◆ EXERCISE OBJECTIVE ◆
Your answer must be every line of the data that holds the string "送料無料".

[Pixel coordinate grounding data]

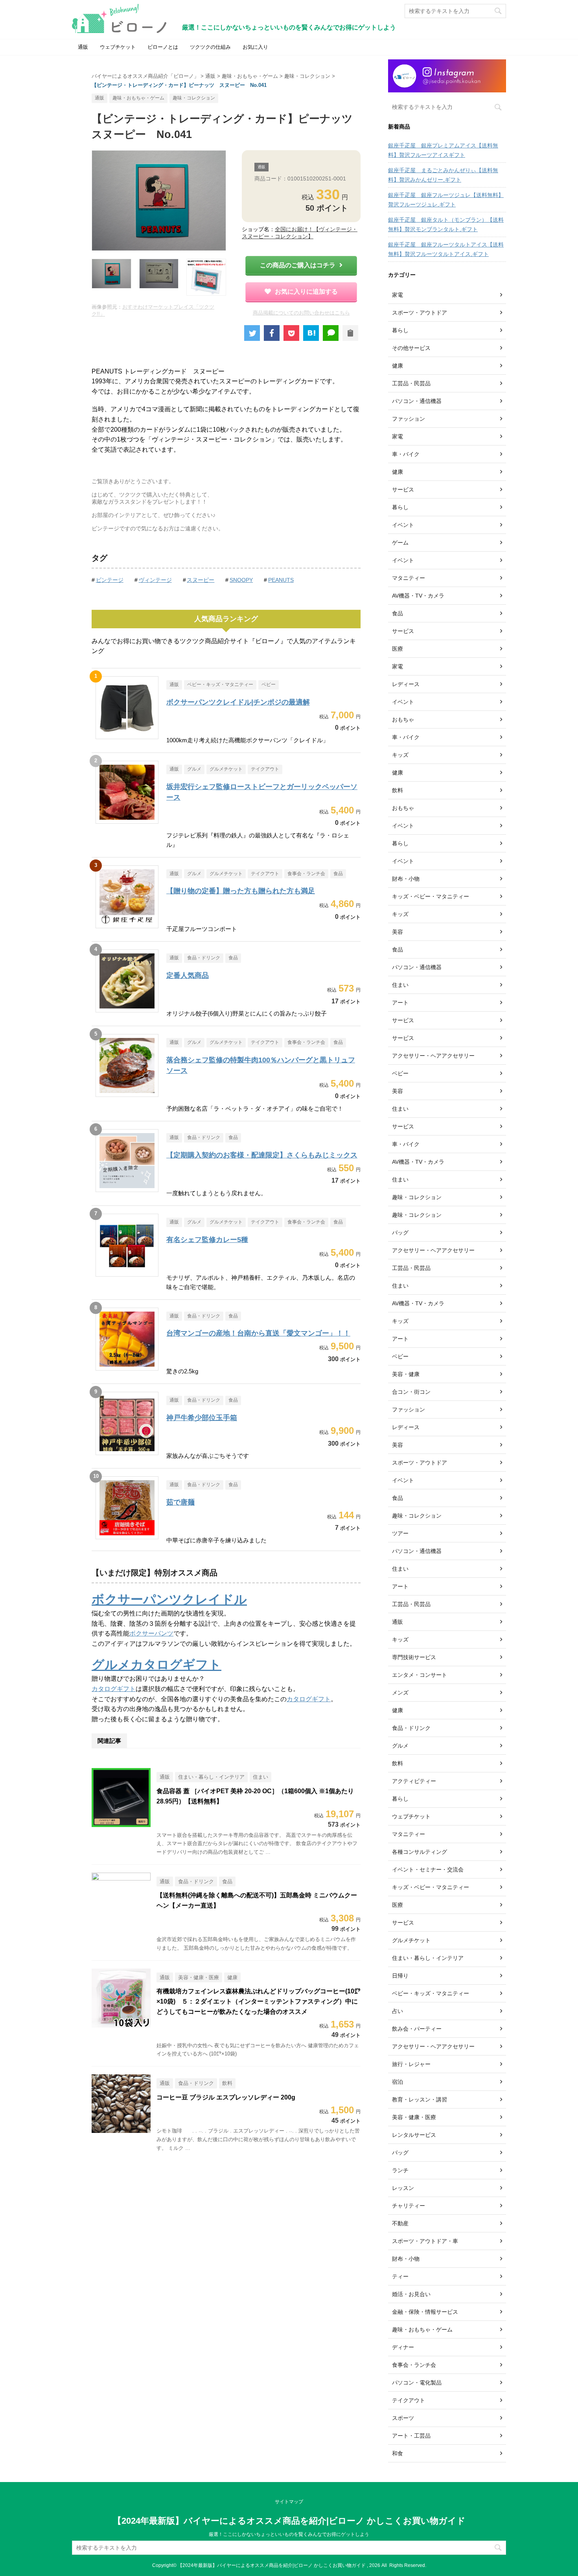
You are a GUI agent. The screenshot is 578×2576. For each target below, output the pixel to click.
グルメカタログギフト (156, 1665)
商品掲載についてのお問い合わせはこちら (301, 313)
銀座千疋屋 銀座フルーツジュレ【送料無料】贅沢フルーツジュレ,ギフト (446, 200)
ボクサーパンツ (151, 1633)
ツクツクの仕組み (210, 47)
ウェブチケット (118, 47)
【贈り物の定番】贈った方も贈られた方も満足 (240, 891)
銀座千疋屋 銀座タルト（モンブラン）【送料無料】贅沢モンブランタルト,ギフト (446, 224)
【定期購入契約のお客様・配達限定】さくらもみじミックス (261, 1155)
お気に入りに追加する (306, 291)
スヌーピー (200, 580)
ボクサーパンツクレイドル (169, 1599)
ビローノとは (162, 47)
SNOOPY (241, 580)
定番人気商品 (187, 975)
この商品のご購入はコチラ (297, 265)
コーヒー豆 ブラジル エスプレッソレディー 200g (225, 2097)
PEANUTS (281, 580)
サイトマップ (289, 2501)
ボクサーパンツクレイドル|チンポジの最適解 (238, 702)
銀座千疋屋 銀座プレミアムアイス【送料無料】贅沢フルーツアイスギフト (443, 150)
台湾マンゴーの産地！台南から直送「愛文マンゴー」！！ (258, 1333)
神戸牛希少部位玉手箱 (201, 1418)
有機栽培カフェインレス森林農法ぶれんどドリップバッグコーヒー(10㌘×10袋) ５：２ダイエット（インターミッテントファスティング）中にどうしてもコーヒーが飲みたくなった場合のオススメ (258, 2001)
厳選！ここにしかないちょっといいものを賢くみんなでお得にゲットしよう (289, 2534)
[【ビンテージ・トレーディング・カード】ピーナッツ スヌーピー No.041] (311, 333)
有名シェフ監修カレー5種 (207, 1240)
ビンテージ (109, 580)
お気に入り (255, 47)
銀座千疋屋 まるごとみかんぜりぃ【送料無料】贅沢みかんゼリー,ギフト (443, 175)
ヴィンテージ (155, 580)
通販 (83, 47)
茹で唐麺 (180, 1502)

◆ WRITTEN ANSWER ◆
銀座千疋屋 銀座フルーツジュレ【送料無料】贅沢フルーツジュレ,ギフト (446, 200)
銀座千疋屋 銀座タルト（モンブラン）【送料無料】贅沢モンブランタルト,ギフト (446, 224)
銀座千疋屋 銀座プレミアムアイス【送料無料】贅沢フルーツアイスギフト (443, 150)
銀座千疋屋 まるごとみかんぜりぃ【送料無料】贅沢みかんゼリー,ギフト (443, 175)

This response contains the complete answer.